Саша задумался, что бы ещё выжать из Солдатенкова.
— Почему-то мне удается продавать только всякую ерунду, — пожаловался Саша. — Открытки, конфетти, фонарики. Между тем есть более серьезные проекты: пишущие машинки, шины, велосипед. Машинок до сих пор три прототипа: у меня, у дяди Кости и у Никсы. До массового производства, как до неба. Между тем, рынок огромен. В каждое министерство, в каждое правление, в каждое присутствие можно поставить по одной машинке и посадить за нее одну машинистку вместо десяти писцов.
— Это очень далеко от бумагопрядения, — заметил Солдатенков.
— Понимаю, — согласился Саша. — Я для всех говорю.
— А куда пойдут писцы? — поинтересовался Козьма Терентьевич.

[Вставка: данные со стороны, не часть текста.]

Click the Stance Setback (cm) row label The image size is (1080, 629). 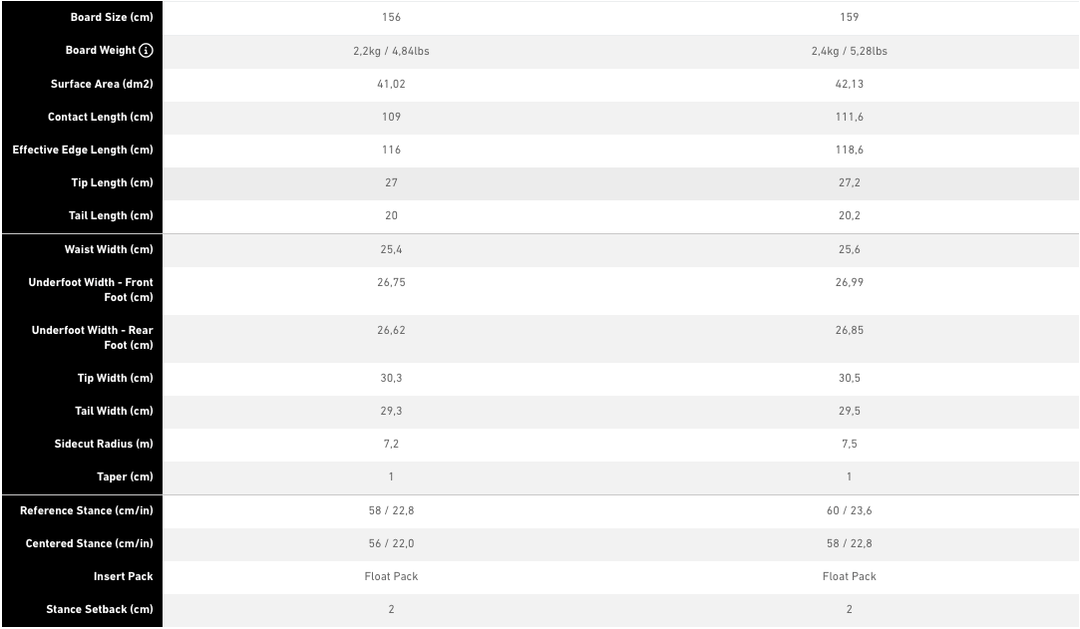pos(99,610)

— Займутся чем-то более полезным, — успокоил Саша. — Безработицу создаю, да? Знаете, все эти луддитские опасения никогда не имеют под собой почвы. Да, сначала освободятся рабочие руки. Но они не пропадут. Никогда ни пропадали. Ни, когда соху заменяли плугом, ни, когда дилижанс паровозом, ни, когда лошадь паровой машиной. Найдется для всех работа. Человек изобретателен. Было время и в шкурах ходили, а сейчас у вас — целое купеческое собрание ткачей-фабрикантов.
— Протесты могут быть, — заметил Солдатенков.